Universal Pictures, Avalanche Studios and Square Enix promise ‘a high-octane blockbuster action film with a compelling, over-the-top story’ in a bid to take the explosive, Hollywood-esque world of Just Cause to movie theatres across the planet. The hope is that fans of the series will simultaneously embrace and be inspired by a movie starring Rico Rodriguez.
Make no mistake: at heart, the Just Cause series is a brilliantly tuned machine of visceral entertainment. Since the first game came out in 2006, the series has followed the action-packed travails of Rico Rodriguez, a rogue agent who specialises in undermining rogue regimes and rogue criminal organisations. The games are defined by their boundless open-world exploration and high-octane action sequences, they both happen simultaneously. Fans have yet to tire of Rico’s favourite toy, the heavily armed grappling hook, a piece of hardware that captures the chaos and destruction the game is known for.
The way forward for the oversized action narrative of Just Cause will fall to a group of industry veterans. Produced by Constantin Film, it is Robert Kulzer and Jeremy Bolt who are on board to produce and screenwriter John Hlavin (Underworld, The Shield), bringing his pen to the Just Cause universe. The team promises the film will embody the spirit of the Just Cause universe and resonate with fans of the game.
The announcement of development and distribution is clearly a mutually beneficial alliance. It suggests synergy between Universal, Avalanche and Square Enix and, clearly, shared confidence in building a version of the Just Cause universe that the other will also support. With Avalanche Studios already beginning work on a fifth instalment in the game series, it suggests that the movie and the upcoming game will serve each other, gaining fans aware of one to expand the other.
Just Cause lends itself well to a feature film at a time when Hollywood is increasingly eager to mine the video game business for ideas. The blockbuster success of Sonic the Hedgehog and Detective Pikachu helps prove there’s money to be made in adapting video-game experiences for the big screen. It seems a winner for the Just Cause movie, an adventure for fans and filmgoers, rolling left, right and upside down.
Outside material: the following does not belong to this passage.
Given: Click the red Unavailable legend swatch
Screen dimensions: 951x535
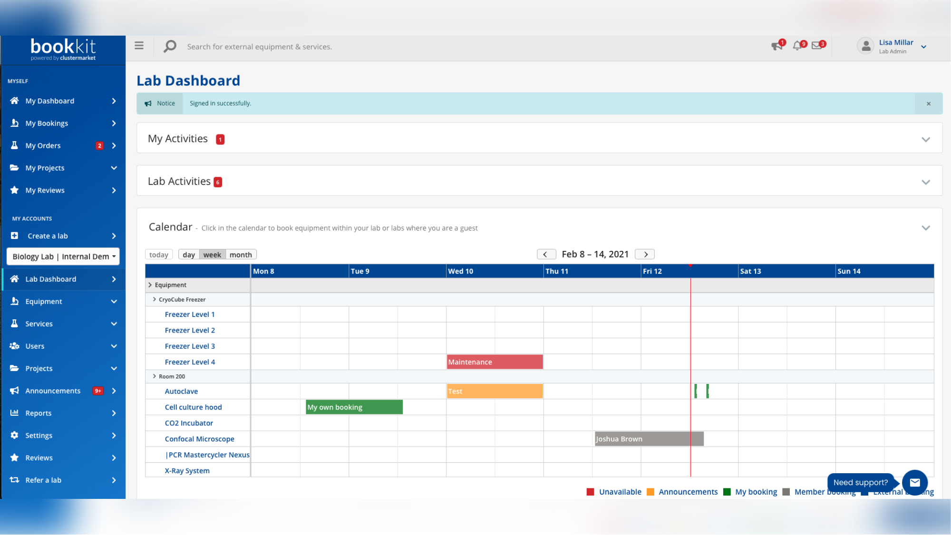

Details are scarce – casting and release date have yet to be announced – but this much is certain: the makers have their work cut out for them. How to deliver the action setpieces that readers of the games have come to expect, when Just Cause should be every bit as chaotic as the shooter series upon which it is based? Fan reaction has been mixed. Will audiences be enticed by a protagonist who can rip off the rafters of a rapidly sinking ship, or will they be let down after witnessing the inside of Rio De Janeiro’s Maracanã stadium? And wouldn’t audiences prefer to see Rico drift from a helicopter into a cityscape, rather than bumbling through a glitch-ridden explosion? Look out, Hollywood. Here comes Rico.
The potential is there for the Just Cause movie to become the best video game adaptation yet. With the right balance of story, character and action, Rico Rodriguez’s big-screen debut could fundamentally capture the magic of the game series, and not unfaithfully copy it. Moviegoers, both fans and the uninitiated, will be paying attention to see how it turns out.
Although we can use it as a verb to describe things we do with our hands – like turning the key in our front door lock – the use of the word ‘tap’ in the context of this article is far from mundane. When we talk about a video game being ‘tapped’, we refer to the fact that people are tapping, physically, the buttons on their controllers in order to play the game, but we also use the verb in a broader manner than this: we can also refer to the fact that a video game is ‘tapped’, ready to be turned into a movie, or to reach a market that is ‘untapped’ (ie, one that hasn’t yet proven as lucrative as other markets). In every case, the word ‘tap’ refers to the discovery that allows us to unlock something more, something new, as we tap into the potential that lies before us. And the moviemaking adventure from the console to the silver screen that the Just Cause movie represents is an adventure of precisely this kind: we can only guess at what we’ll find when the Just Cause movie finally taps into the potential for a new kind of explosion on cinema screens, one that taps into and opens up spaces for gameplay that until now have remained forever closed off.